The reason? A change in the structure of Facebook's IPO would give the typical investor, the Average Joe, an opportunity to profit from what may become one of the best-performing IPOs of the decade. In other words, it would bring a modest amount of democracy to a decidedly undemocratic process.
A primer on the current IPO set-up: if no change is implemented, Facebook's IPO, which is being lead-managed by Morgan Stanley, J.P Morgan Chase, and Goldman Sachs Group, will likely turn out to be another guaranteed financial windfall for the big banks.
Every IPO is different, of course, but more than likely, the lead-manager banks will net a handsome fee (perhaps as much as $500 million) for coordinating the deal-- Wall Street calls it "underwriting."
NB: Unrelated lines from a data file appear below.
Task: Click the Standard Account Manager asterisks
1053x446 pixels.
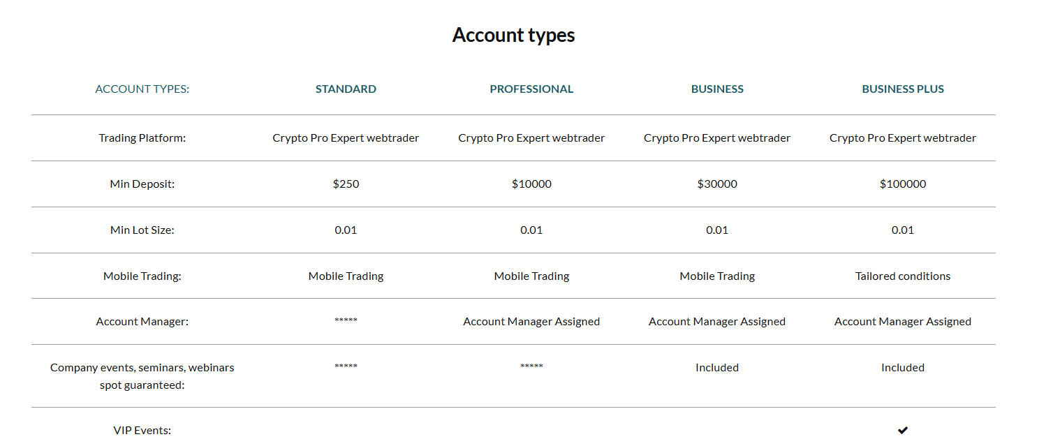Action: 346,320

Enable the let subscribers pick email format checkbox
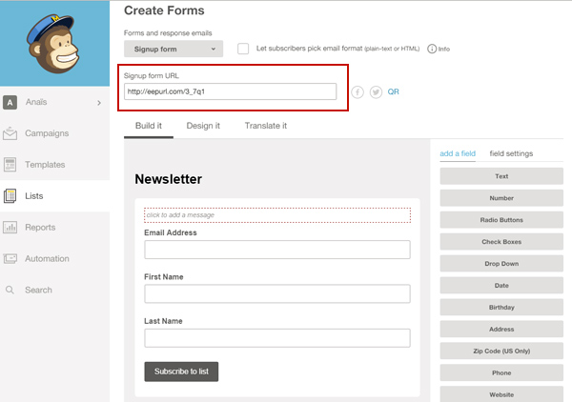(243, 48)
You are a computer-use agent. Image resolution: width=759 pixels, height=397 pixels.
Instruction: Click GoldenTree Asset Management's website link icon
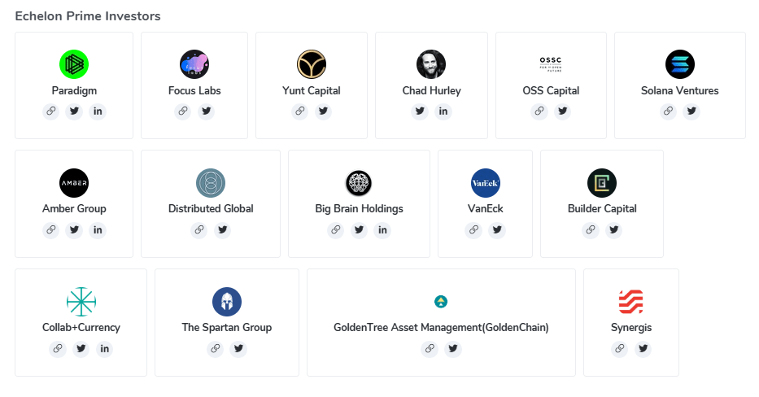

These banks will then be given the opportunity to purchase shares of the stock at a set price, or at the offer price, and then have the opportunity to resell these IPO shares, after a given period of time. Some big banks may even receive an "overallotment" of shares, if demand for Facebook's shares at the IPO is strong.
Facebook's Stock Price Could Rise Substantially in First Few Trading Minutes
Again, every IPO is different and the factors that help determine whether an IPO is successful vary. The factors include business model, sector position, sector health, prospects for business success, and capital market conditions, among others. However, given Facebook's operational success to-date, it's likely that demand will be strong for the company's shares, which means the shares probably will rise substantially above the offer price on the first day of trading, and could remain above it, and head for the moon.
Moreover, that means those Facebook shares can serve as "plums" the big banks can -- you guessed it -- apportion out to their best clients. But understand the big banks' best clients generally are not typical investors or your Aunt Doris. Those best clients are typically ones that provide the big banks with a large amount of business, and, by extension, fee income.
Of course, under the existing system, the typical person can still get in on Facebook's IPO once the Class A shares that will have only one vote per share are priced and start trading. That is known as "aftermarket" trading. The smart money -- certainly the safer money -- concerns deals obtained at the offer price -- or before the aftermarket. The aftermarket contains decidedly higher risk, hence the advantage of getting the opportunity to buy shares at or close to the Facebook IPO offer price.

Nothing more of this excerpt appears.